Decouple NEInstanceNormalizationLayerKernel
Resolves COMPMID-4620
Signed-off-by: Dana Zlotnik <dana.zlotnik@arm.com>
Change-Id: I22c285339840493c9cfd4c1abfbc3768ad4db824
Reviewed-on: https://review.mlplatform.org/c/ml/ComputeLibrary/+/6871
Tested-by: Arm Jenkins <bsgcomp@arm.com>
Reviewed-by: Giorgio Arena <giorgio.arena@arm.com>
Comments-Addressed: Arm Jenkins <bsgcomp@arm.com>
diff --git a/src/core/NEON/kernels/NEInstanceNormalizationLayerKernel.cpp b/src/core/NEON/kernels/NEInstanceNormalizationLayerKernel.cpp
index d33431a..7164140 100644
--- a/src/core/NEON/kernels/NEInstanceNormalizationLayerKernel.cpp
+++ b/src/core/NEON/kernels/NEInstanceNormalizationLayerKernel.cpp
@@ -1,5 +1,5 @@
/*
- * Copyright (c) 2019-2021 Arm Limited.
+ * Copyright (c) 2019-2022 Arm Limited.
*
* SPDX-License-Identifier: MIT
*
@@ -34,8 +34,10 @@
#include "src/core/CPP/Validate.h"
#include "src/core/NEON/NEMath.h"
#include "src/core/NEON/wrapper/wrapper.h"
+#include "src/core/common/Registrars.h"
#include "src/core/helpers/AutoConfiguration.h"
#include "src/core/helpers/WindowHelpers.h"

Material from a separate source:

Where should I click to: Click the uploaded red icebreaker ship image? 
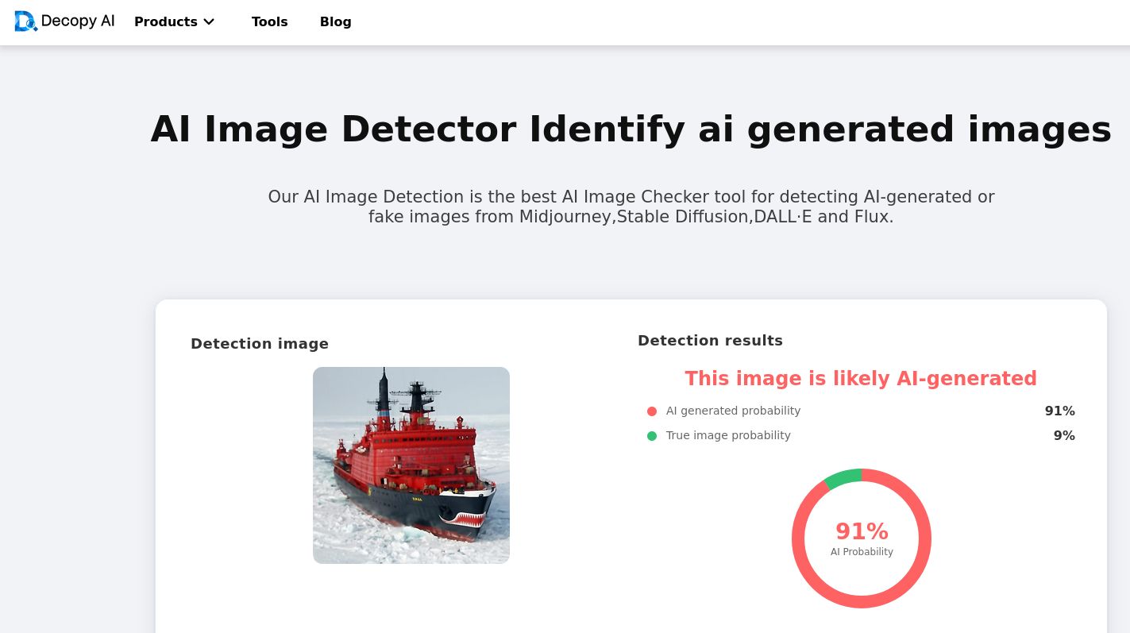click(x=411, y=465)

+#include "src/cpu/kernels/instancenorm/list.h"
#include <arm_neon.h>
@@ -43,137 +45,53 @@
{
namespace
{
-template <typename InputType, typename AccType = InputType>
-void vector_float_sum(AccType &result, AccType &result_square, const InputType &inputs)
+struct InstanceNormSelectorData
{
- result = wrapper::vadd(result, inputs);
- result_square = wrapper::vadd(result_square, wrapper::vmul(inputs, inputs));
-}
+ DataType dt;
+};
-#ifdef __ARM_FEATURE_FP16_VECTOR_ARITHMETIC
-template <>
-inline void vector_float_sum(float32x4_t &result, float32x4_t &result_square, const float16x8_t &inputs)
+using InstanceNormSelctorPtr = std::add_pointer<bool(const InstanceNormSelectorData &data)>::type;
+using InstanceNormUKernelPtr = std::add_pointer<void(ITensor *input, ITensor *output, float gamma, float beta, float epsilon, bool use_mixed_precision, const Window &window)>::type;
+
+struct InstanceNormKernel
{
- vector_float_sum(result, result_square, wrapper::vcvt<float>(wrapper::vgetlow(inputs)));
- vector_float_sum(result, result_square, wrapper::vcvt<float>(wrapper::vgethigh(inputs)));
-}
-#endif // __ARM_FEATURE_FP16_VECTOR_ARITHMETIC
+ const char *name;
+ const InstanceNormSelctorPtr is_selected;
+ InstanceNormUKernelPtr ukernel;
+};
-template <typename InputType, typename AccType = InputType>
-InputType vector_float_norm(const InputType &inputs, const AccType &vec_mean, const AccType &vec_multip, const AccType &vec_beta)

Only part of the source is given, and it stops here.